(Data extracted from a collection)

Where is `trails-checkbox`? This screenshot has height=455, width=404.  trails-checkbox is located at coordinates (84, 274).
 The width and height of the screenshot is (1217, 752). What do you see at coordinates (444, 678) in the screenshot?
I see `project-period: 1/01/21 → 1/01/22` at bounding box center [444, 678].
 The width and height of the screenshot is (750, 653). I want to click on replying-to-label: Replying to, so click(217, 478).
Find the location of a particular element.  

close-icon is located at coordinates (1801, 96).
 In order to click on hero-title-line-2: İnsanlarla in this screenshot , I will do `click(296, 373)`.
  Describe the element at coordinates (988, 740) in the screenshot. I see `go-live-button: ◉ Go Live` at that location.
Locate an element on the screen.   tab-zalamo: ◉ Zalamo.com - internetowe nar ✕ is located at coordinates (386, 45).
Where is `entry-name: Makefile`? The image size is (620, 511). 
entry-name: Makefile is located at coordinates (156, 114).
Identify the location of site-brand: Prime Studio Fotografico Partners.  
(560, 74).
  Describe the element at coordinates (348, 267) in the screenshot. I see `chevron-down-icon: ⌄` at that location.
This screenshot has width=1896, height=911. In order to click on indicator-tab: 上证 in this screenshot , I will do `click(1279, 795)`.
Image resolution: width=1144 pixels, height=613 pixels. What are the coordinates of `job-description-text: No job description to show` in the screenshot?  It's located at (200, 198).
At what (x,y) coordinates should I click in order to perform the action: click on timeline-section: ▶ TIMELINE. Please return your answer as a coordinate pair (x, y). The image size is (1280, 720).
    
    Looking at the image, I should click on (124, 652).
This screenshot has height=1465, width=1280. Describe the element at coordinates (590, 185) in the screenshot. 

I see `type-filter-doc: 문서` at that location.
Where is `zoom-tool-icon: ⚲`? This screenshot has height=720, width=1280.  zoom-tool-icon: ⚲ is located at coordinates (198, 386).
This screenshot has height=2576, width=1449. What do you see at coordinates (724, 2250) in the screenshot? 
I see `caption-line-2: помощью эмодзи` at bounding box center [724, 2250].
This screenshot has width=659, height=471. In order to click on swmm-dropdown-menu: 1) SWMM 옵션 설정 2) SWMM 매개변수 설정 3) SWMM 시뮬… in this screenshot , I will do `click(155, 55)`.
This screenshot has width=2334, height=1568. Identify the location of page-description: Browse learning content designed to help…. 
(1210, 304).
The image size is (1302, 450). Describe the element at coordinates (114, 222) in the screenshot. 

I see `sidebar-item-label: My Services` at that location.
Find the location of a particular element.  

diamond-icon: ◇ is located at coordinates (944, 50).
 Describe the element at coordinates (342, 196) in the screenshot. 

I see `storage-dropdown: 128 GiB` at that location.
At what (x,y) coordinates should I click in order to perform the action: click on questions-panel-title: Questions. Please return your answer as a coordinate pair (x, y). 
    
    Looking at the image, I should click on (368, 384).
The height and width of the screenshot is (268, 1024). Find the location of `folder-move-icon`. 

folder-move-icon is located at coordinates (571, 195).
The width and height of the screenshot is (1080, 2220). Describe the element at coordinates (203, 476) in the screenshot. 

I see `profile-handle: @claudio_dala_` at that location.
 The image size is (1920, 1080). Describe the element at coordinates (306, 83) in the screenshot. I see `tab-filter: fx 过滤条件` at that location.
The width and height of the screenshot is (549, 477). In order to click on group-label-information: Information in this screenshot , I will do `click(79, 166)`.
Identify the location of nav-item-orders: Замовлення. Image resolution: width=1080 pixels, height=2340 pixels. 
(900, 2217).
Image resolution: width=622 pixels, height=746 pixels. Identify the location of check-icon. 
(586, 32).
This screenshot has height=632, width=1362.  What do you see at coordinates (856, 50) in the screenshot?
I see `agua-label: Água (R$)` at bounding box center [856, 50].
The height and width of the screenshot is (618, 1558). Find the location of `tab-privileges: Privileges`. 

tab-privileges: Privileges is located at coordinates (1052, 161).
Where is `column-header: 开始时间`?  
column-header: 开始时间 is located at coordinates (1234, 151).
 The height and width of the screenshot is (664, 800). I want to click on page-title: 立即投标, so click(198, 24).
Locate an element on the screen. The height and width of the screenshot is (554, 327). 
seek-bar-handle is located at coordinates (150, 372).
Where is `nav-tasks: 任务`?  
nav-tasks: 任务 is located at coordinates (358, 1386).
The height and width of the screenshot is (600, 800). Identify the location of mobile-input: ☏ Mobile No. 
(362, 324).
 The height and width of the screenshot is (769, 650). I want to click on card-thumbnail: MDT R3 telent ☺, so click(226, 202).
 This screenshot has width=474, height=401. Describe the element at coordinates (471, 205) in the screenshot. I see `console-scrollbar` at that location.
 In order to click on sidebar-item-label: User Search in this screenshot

**To-do item:** Please edit the records above by replacing "Locate an element on the screen" with "Find an element on the screen" wherever it occurs, keeping all other text unchanged.

**Task answer:**
Where is `trails-checkbox`? This screenshot has height=455, width=404.  trails-checkbox is located at coordinates (84, 274).
 The width and height of the screenshot is (1217, 752). What do you see at coordinates (444, 678) in the screenshot?
I see `project-period: 1/01/21 → 1/01/22` at bounding box center [444, 678].
 The width and height of the screenshot is (750, 653). I want to click on replying-to-label: Replying to, so click(217, 478).
Find the location of a particular element.  

close-icon is located at coordinates (1801, 96).
 In order to click on hero-title-line-2: İnsanlarla in this screenshot , I will do `click(296, 373)`.
  Describe the element at coordinates (988, 740) in the screenshot. I see `go-live-button: ◉ Go Live` at that location.
Find an element on the screen.   tab-zalamo: ◉ Zalamo.com - internetowe nar ✕ is located at coordinates (386, 45).
Where is `entry-name: Makefile`? The image size is (620, 511). 
entry-name: Makefile is located at coordinates (156, 114).
Identify the location of site-brand: Prime Studio Fotografico Partners.  
(560, 74).
  Describe the element at coordinates (348, 267) in the screenshot. I see `chevron-down-icon: ⌄` at that location.
This screenshot has width=1896, height=911. In order to click on indicator-tab: 上证 in this screenshot , I will do `click(1279, 795)`.
Image resolution: width=1144 pixels, height=613 pixels. What are the coordinates of `job-description-text: No job description to show` in the screenshot?  It's located at (200, 198).
At what (x,y) coordinates should I click in order to perform the action: click on timeline-section: ▶ TIMELINE. Please return your answer as a coordinate pair (x, y). The image size is (1280, 720).
    
    Looking at the image, I should click on (124, 652).
This screenshot has height=1465, width=1280. Describe the element at coordinates (590, 185) in the screenshot. 

I see `type-filter-doc: 문서` at that location.
Where is `zoom-tool-icon: ⚲`? This screenshot has height=720, width=1280.  zoom-tool-icon: ⚲ is located at coordinates (198, 386).
This screenshot has height=2576, width=1449. What do you see at coordinates (724, 2250) in the screenshot? 
I see `caption-line-2: помощью эмодзи` at bounding box center [724, 2250].
This screenshot has width=659, height=471. In order to click on swmm-dropdown-menu: 1) SWMM 옵션 설정 2) SWMM 매개변수 설정 3) SWMM 시뮬… in this screenshot , I will do `click(155, 55)`.
This screenshot has width=2334, height=1568. Identify the location of page-description: Browse learning content designed to help…. 
(1210, 304).
The image size is (1302, 450). Describe the element at coordinates (114, 222) in the screenshot. 

I see `sidebar-item-label: My Services` at that location.
Find the location of a particular element.  

diamond-icon: ◇ is located at coordinates (944, 50).
 Describe the element at coordinates (342, 196) in the screenshot. 

I see `storage-dropdown: 128 GiB` at that location.
At what (x,y) coordinates should I click in order to perform the action: click on questions-panel-title: Questions. Please return your answer as a coordinate pair (x, y). 
    
    Looking at the image, I should click on (368, 384).
The height and width of the screenshot is (268, 1024). Find the location of `folder-move-icon`. 

folder-move-icon is located at coordinates (571, 195).
The width and height of the screenshot is (1080, 2220). Describe the element at coordinates (203, 476) in the screenshot. 

I see `profile-handle: @claudio_dala_` at that location.
 The image size is (1920, 1080). Describe the element at coordinates (306, 83) in the screenshot. I see `tab-filter: fx 过滤条件` at that location.
The width and height of the screenshot is (549, 477). In order to click on group-label-information: Information in this screenshot , I will do `click(79, 166)`.
Identify the location of nav-item-orders: Замовлення. Image resolution: width=1080 pixels, height=2340 pixels. 
(900, 2217).
Image resolution: width=622 pixels, height=746 pixels. Identify the location of check-icon. 
(586, 32).
This screenshot has height=632, width=1362.  What do you see at coordinates (856, 50) in the screenshot?
I see `agua-label: Água (R$)` at bounding box center [856, 50].
The height and width of the screenshot is (618, 1558). Find the location of `tab-privileges: Privileges`. 

tab-privileges: Privileges is located at coordinates (1052, 161).
Where is `column-header: 开始时间`?  
column-header: 开始时间 is located at coordinates (1234, 151).
 The height and width of the screenshot is (664, 800). I want to click on page-title: 立即投标, so click(198, 24).
Find an element on the screen. The height and width of the screenshot is (554, 327). 
seek-bar-handle is located at coordinates (150, 372).
Where is `nav-tasks: 任务`?  
nav-tasks: 任务 is located at coordinates (358, 1386).
The height and width of the screenshot is (600, 800). Identify the location of mobile-input: ☏ Mobile No. 
(362, 324).
 The height and width of the screenshot is (769, 650). I want to click on card-thumbnail: MDT R3 telent ☺, so click(226, 202).
 This screenshot has width=474, height=401. Describe the element at coordinates (471, 205) in the screenshot. I see `console-scrollbar` at that location.
 In order to click on sidebar-item-label: User Search in this screenshot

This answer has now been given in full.